Start at the line in the entries below that contains "Viewport: 592px width, 448px height.", stop at the line that contains "Given: Select author Quchang Ouyang", and output exactly the lines in that span, both ends included.

====================

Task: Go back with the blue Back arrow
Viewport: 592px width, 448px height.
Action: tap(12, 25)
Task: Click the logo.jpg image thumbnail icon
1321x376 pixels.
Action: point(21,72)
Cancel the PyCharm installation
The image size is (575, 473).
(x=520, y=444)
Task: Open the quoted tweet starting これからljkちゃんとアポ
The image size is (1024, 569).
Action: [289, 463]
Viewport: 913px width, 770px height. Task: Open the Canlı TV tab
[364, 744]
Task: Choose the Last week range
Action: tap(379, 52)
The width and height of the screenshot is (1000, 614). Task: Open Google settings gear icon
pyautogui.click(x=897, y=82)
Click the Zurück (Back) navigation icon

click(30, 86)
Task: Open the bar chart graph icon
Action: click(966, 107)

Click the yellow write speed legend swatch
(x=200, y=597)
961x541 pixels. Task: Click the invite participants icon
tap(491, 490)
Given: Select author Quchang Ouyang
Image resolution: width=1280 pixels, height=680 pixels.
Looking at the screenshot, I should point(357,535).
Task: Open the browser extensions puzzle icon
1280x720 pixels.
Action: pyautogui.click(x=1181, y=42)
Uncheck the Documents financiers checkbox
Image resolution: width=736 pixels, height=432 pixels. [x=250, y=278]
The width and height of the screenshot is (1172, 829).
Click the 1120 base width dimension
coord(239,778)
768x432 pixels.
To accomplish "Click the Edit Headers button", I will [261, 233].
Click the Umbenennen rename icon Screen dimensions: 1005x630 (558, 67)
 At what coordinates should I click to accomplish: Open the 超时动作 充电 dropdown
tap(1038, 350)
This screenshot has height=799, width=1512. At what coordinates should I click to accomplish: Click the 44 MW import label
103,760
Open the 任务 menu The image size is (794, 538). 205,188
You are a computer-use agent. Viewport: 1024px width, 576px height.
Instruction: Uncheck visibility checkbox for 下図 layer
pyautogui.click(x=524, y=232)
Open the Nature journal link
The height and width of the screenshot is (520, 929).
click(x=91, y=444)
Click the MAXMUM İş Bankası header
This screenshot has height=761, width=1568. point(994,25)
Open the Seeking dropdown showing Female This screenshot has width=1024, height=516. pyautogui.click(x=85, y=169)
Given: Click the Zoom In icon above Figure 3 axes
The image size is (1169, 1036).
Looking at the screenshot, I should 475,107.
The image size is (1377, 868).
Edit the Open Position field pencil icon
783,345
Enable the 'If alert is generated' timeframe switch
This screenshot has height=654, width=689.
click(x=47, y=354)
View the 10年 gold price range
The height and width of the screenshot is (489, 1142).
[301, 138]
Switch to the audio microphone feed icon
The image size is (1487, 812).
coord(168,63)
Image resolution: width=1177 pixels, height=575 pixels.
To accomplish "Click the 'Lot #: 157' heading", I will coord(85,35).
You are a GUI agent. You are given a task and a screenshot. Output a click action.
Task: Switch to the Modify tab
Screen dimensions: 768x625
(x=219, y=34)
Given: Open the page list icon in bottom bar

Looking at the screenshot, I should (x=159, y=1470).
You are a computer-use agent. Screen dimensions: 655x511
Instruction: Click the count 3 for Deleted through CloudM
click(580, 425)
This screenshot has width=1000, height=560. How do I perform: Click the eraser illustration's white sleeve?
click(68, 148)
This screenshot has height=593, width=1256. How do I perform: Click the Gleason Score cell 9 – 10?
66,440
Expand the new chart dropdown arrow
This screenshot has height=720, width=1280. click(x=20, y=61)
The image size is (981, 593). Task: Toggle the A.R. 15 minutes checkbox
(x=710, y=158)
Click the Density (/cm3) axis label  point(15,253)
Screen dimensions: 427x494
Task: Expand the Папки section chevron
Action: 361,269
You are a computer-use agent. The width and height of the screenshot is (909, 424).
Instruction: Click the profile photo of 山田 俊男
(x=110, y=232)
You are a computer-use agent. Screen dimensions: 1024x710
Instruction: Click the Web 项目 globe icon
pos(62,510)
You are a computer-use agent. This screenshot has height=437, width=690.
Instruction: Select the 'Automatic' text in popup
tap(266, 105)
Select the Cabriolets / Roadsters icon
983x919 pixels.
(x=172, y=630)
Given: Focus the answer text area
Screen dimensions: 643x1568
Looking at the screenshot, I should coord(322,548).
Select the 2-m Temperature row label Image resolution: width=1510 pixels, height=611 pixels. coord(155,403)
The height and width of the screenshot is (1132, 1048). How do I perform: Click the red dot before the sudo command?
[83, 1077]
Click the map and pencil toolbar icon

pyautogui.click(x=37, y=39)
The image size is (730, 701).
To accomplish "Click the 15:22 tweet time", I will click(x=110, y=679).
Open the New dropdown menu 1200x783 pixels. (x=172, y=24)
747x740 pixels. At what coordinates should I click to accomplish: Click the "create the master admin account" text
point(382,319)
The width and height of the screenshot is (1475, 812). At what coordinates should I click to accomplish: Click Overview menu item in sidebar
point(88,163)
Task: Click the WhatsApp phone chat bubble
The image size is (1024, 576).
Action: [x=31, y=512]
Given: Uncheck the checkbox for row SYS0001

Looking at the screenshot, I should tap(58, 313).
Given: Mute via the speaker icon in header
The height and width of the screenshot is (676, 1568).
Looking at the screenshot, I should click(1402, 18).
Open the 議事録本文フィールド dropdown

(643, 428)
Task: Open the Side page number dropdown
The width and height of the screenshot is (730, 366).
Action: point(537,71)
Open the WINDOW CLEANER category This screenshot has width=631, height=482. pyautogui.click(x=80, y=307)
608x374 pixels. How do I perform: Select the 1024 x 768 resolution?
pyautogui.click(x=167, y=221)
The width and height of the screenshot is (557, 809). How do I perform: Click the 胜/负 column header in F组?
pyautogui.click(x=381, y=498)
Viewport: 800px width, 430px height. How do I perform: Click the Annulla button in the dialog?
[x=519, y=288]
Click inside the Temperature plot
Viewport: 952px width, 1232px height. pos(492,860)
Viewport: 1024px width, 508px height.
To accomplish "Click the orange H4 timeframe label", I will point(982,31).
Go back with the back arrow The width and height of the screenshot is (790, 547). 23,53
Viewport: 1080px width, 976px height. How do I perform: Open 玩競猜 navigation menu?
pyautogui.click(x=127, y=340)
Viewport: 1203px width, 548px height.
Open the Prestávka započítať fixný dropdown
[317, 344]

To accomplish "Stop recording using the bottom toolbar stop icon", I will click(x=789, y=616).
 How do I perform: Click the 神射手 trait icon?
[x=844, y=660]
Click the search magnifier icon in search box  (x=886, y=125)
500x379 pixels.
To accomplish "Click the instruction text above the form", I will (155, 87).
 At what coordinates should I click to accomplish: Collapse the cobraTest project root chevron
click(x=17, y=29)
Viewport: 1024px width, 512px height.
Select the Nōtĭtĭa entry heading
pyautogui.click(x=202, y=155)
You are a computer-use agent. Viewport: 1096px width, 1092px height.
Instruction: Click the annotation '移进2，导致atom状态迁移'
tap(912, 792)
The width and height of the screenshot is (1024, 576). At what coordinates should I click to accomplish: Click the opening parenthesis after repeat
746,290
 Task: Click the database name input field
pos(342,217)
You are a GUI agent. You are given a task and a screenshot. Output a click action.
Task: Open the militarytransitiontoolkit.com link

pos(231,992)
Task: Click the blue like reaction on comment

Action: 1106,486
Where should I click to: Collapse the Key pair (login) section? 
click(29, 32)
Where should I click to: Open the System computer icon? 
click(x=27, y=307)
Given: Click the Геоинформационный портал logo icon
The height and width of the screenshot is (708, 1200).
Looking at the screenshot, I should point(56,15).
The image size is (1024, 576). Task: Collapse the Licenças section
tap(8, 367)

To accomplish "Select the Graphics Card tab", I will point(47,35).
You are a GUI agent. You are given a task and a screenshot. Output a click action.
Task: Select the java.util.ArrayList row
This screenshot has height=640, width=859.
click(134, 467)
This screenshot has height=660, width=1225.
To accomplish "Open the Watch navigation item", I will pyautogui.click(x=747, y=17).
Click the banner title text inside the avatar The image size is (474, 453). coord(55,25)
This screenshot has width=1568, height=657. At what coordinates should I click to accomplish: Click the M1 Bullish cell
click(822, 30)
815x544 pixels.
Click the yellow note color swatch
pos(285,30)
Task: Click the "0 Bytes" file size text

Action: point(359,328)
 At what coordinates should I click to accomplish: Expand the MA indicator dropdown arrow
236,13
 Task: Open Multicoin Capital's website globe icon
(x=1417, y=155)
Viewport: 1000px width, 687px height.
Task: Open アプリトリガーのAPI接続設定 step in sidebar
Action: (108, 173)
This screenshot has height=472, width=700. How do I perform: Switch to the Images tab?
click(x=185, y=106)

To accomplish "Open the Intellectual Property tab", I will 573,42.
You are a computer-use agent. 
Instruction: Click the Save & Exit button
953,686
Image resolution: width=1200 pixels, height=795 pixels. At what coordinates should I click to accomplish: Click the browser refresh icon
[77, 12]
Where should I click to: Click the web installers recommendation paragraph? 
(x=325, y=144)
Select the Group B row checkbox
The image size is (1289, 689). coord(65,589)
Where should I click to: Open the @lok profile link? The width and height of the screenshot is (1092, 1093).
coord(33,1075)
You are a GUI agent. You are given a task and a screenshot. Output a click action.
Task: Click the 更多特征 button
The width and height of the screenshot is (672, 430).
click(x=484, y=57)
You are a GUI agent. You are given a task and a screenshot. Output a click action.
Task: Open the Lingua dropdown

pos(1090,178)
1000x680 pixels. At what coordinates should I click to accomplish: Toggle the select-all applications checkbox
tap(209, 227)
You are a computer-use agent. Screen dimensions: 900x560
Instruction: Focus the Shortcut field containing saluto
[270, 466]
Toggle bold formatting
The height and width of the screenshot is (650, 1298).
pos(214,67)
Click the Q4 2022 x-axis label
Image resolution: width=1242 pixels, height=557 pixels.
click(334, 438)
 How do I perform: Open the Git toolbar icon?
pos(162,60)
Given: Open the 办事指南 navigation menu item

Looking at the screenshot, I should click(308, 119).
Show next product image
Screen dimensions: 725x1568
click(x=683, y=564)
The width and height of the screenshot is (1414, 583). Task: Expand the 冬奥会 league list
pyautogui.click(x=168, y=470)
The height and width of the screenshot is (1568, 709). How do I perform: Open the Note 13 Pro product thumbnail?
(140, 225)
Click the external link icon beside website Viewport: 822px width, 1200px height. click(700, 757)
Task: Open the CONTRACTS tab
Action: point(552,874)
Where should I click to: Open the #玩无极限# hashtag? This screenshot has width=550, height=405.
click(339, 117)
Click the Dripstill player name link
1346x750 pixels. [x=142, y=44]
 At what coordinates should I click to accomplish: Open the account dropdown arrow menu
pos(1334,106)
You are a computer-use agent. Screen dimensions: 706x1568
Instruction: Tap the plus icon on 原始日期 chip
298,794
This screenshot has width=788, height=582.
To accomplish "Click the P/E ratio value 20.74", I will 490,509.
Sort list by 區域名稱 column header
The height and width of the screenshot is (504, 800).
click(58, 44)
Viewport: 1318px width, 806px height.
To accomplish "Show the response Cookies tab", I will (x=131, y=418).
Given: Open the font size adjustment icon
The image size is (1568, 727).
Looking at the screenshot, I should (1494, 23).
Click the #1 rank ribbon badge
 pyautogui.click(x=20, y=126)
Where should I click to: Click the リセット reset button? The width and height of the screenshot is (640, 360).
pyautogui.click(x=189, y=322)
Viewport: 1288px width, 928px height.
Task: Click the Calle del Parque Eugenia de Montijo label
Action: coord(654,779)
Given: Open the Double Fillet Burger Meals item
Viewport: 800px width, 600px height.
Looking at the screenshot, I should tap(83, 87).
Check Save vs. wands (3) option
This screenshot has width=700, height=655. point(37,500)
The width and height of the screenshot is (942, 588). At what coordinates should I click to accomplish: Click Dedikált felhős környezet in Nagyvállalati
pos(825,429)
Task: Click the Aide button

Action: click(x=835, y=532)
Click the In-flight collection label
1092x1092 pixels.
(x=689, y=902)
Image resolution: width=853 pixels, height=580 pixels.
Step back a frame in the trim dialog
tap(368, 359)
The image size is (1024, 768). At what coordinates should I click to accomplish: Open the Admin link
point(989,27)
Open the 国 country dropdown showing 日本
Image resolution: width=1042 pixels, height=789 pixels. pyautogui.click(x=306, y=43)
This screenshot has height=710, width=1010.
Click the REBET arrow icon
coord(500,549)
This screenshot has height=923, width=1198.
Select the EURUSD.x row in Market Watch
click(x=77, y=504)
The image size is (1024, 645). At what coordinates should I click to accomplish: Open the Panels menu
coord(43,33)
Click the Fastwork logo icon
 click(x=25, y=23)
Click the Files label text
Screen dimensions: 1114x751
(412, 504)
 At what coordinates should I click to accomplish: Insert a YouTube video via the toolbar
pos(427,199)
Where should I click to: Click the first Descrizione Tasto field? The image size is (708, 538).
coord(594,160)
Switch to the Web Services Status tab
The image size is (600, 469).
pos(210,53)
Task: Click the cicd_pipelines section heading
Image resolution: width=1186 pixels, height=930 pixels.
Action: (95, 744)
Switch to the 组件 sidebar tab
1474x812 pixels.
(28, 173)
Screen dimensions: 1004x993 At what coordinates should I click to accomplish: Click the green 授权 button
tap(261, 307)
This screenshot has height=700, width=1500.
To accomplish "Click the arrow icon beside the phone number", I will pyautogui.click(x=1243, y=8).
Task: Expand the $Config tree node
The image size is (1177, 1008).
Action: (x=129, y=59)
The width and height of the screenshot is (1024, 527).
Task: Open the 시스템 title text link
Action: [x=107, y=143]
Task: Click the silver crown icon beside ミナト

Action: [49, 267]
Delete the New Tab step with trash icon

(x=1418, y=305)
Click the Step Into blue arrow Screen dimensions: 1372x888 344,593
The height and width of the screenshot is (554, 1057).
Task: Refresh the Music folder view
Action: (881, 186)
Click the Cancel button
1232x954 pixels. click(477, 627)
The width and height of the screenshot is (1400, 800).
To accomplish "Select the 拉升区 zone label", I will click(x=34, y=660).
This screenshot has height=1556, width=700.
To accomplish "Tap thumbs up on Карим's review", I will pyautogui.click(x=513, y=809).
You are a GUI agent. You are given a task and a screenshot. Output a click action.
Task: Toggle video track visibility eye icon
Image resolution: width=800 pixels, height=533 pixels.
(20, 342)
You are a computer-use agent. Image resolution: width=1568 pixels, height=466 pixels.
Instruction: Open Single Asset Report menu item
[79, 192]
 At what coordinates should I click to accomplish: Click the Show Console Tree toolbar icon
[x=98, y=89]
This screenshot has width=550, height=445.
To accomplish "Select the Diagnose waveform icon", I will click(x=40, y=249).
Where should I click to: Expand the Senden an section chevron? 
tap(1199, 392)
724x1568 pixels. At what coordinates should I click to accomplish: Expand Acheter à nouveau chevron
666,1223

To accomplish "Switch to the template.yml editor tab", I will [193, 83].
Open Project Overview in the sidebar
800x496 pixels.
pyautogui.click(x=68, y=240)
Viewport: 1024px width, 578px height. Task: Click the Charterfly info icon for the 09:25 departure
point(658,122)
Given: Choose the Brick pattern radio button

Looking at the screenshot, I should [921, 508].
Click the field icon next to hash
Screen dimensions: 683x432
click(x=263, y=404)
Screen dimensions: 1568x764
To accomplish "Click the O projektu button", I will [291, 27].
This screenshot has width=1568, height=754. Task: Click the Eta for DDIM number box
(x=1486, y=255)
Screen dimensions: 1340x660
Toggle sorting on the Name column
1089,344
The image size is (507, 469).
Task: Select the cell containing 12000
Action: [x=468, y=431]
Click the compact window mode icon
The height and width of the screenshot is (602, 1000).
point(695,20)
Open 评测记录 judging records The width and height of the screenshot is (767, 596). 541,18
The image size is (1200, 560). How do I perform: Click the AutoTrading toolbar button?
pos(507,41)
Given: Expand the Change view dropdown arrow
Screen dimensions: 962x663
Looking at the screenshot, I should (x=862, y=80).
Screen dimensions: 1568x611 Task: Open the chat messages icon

====================

REPLY TO THE TASK ->
Viewport: 592px width, 448px height.
Action: tap(12, 25)
Task: Click the logo.jpg image thumbnail icon
1321x376 pixels.
Action: point(21,72)
Cancel the PyCharm installation
The image size is (575, 473).
(x=520, y=444)
Task: Open the quoted tweet starting これからljkちゃんとアポ
The image size is (1024, 569).
Action: [289, 463]
Viewport: 913px width, 770px height. Task: Open the Canlı TV tab
[364, 744]
Task: Choose the Last week range
Action: tap(379, 52)
The width and height of the screenshot is (1000, 614). Task: Open Google settings gear icon
pyautogui.click(x=897, y=82)
Click the Zurück (Back) navigation icon

click(30, 86)
Task: Open the bar chart graph icon
Action: click(966, 107)

Click the yellow write speed legend swatch
(x=200, y=597)
961x541 pixels. Task: Click the invite participants icon
tap(491, 490)
Given: Select author Quchang Ouyang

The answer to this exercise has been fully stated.